In the case of symmetry of distributions, there are several ways to define it (if you have a continuous or a discrete random variable, you can define it in the usual "mirror symmetry" sense), but the more general definition would have something like "m is the centre of symmetry if Prob(Xm-a) = Prob(Xm+a) for all a" (which effectively corresponds to rotational symmetry of the distribution function about the points (m, 1/2), if you tidy up details the right way).

Anyway, "symmetry" is both easily understood and fairly easy to pin down. Of course, almost all distributions are not symmetric (but symmetry arises in a natural way in particular circumstances, so it's far from a useless concept).

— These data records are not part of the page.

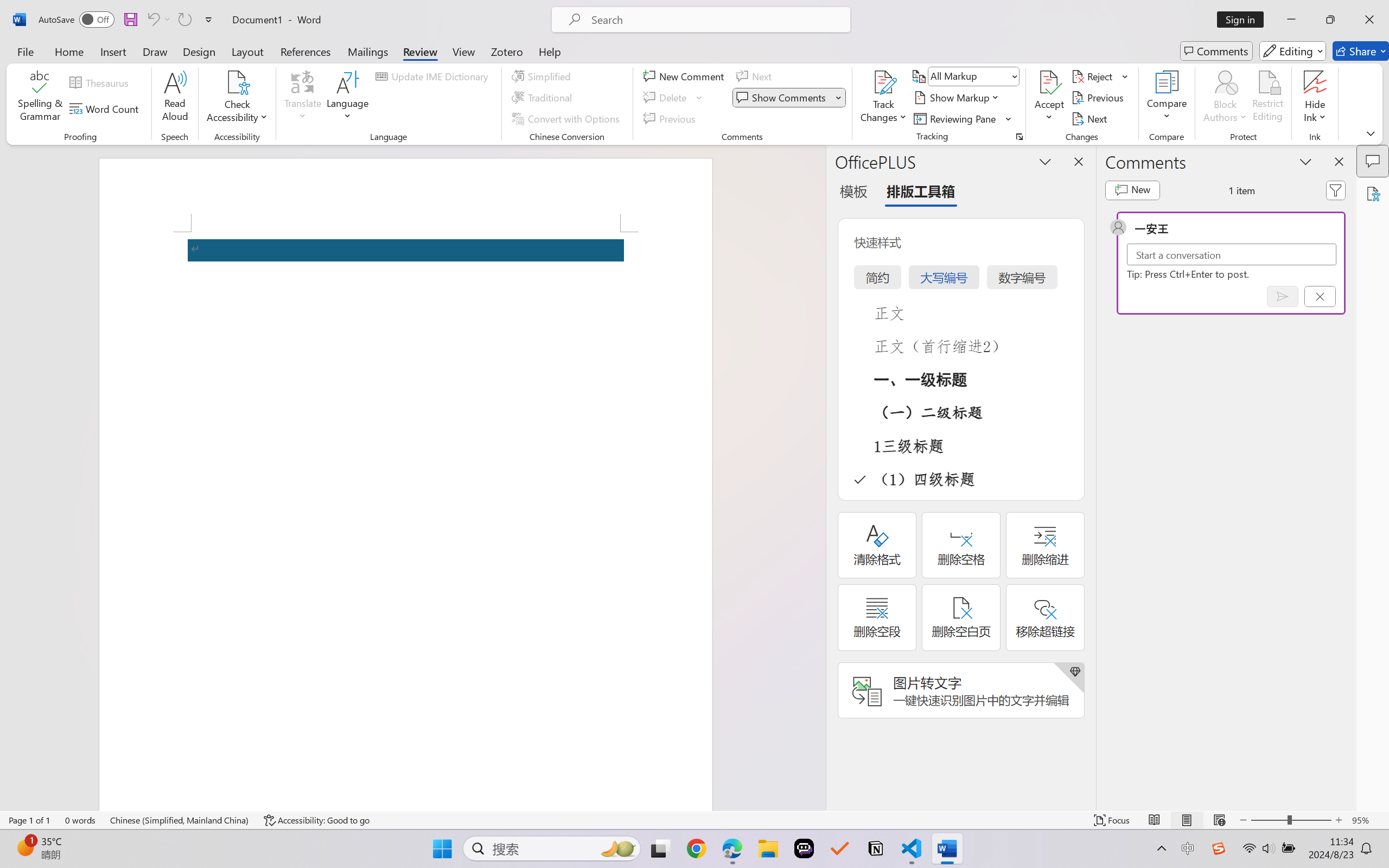  Describe the element at coordinates (101, 82) in the screenshot. I see `'Thesaurus...'` at that location.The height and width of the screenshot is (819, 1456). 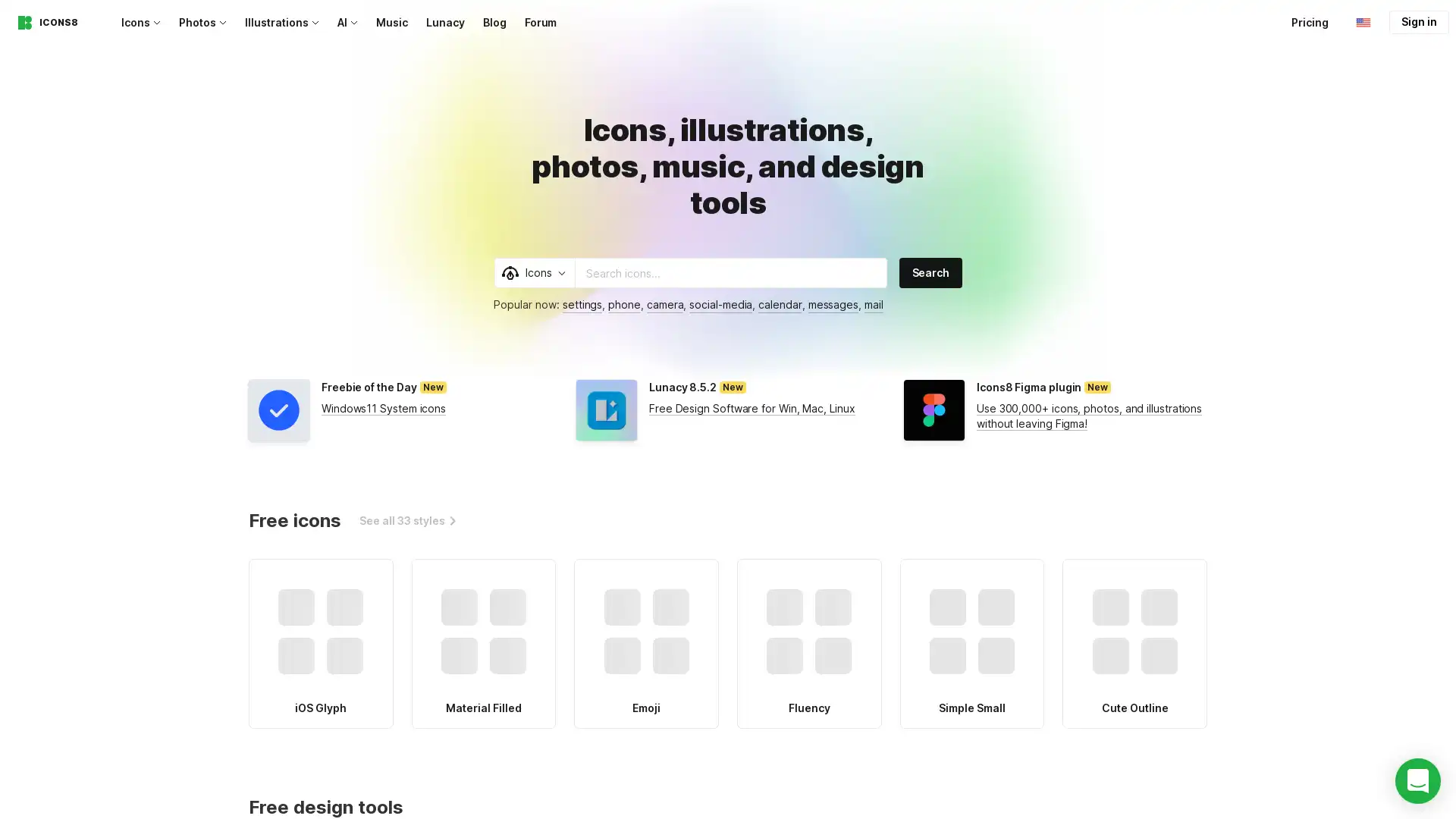 What do you see at coordinates (1417, 780) in the screenshot?
I see `Open chat with support` at bounding box center [1417, 780]. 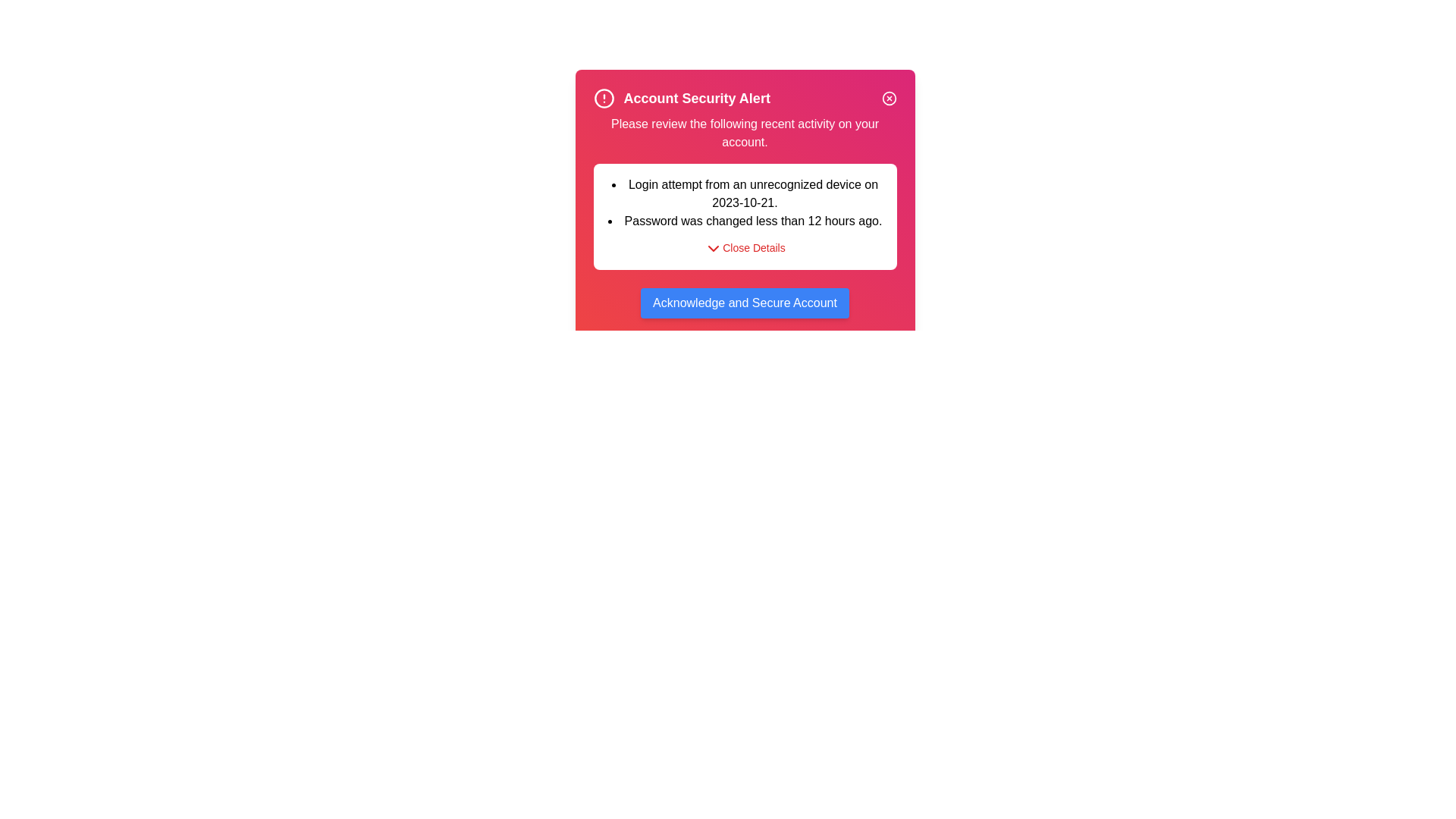 I want to click on the 'Account Security Alert' header-style component, which features a bold text next to an alert icon on a gradient red background, so click(x=681, y=99).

Aside from "unimodal" (one "hump"), or the overused and badly abused "bell-shaped", one of the most common descriptions of a distributional shape that is applied would probably be "skewed". An elementary book might have a diagram like the top one below (see for example, the diagram at Wikipedia's entry on skewness). The corresponding distribution function is underneath.

Diagram of a right (positive) skewed density and distribution function.

If you flipped the above density left-to-right (or rotated the distribution about the median), it would have left (negative) skewness.

Notice that "right skewed" means the long tail is to the right (this is often the opposite of a beginner's intuition about what the term should mean).

The problem comes when this seemingly clear but actually vague notion is quantified. There are numerous quantities that have been called "skewness". By far the most popular is the standardized third moment (or, equivalently, the standardized third cumulant) - so much so that it is frequently called "the" skewness. Equivalent sample statistics are used for samples.

Now for a distribution like the one above, this quantity is positive (when it exists). If you flip that density shape left to right, the skewness measure is negative. Importantly, when the density is symmetric and the first three moments exist, the skewness is 0. So far so good - left and right skewness and symmetry in pictures generally correspond to negative, positive and zero quantities on the measurement.

However, the problem comes when interpreting a standardized third moment back in terms of the density.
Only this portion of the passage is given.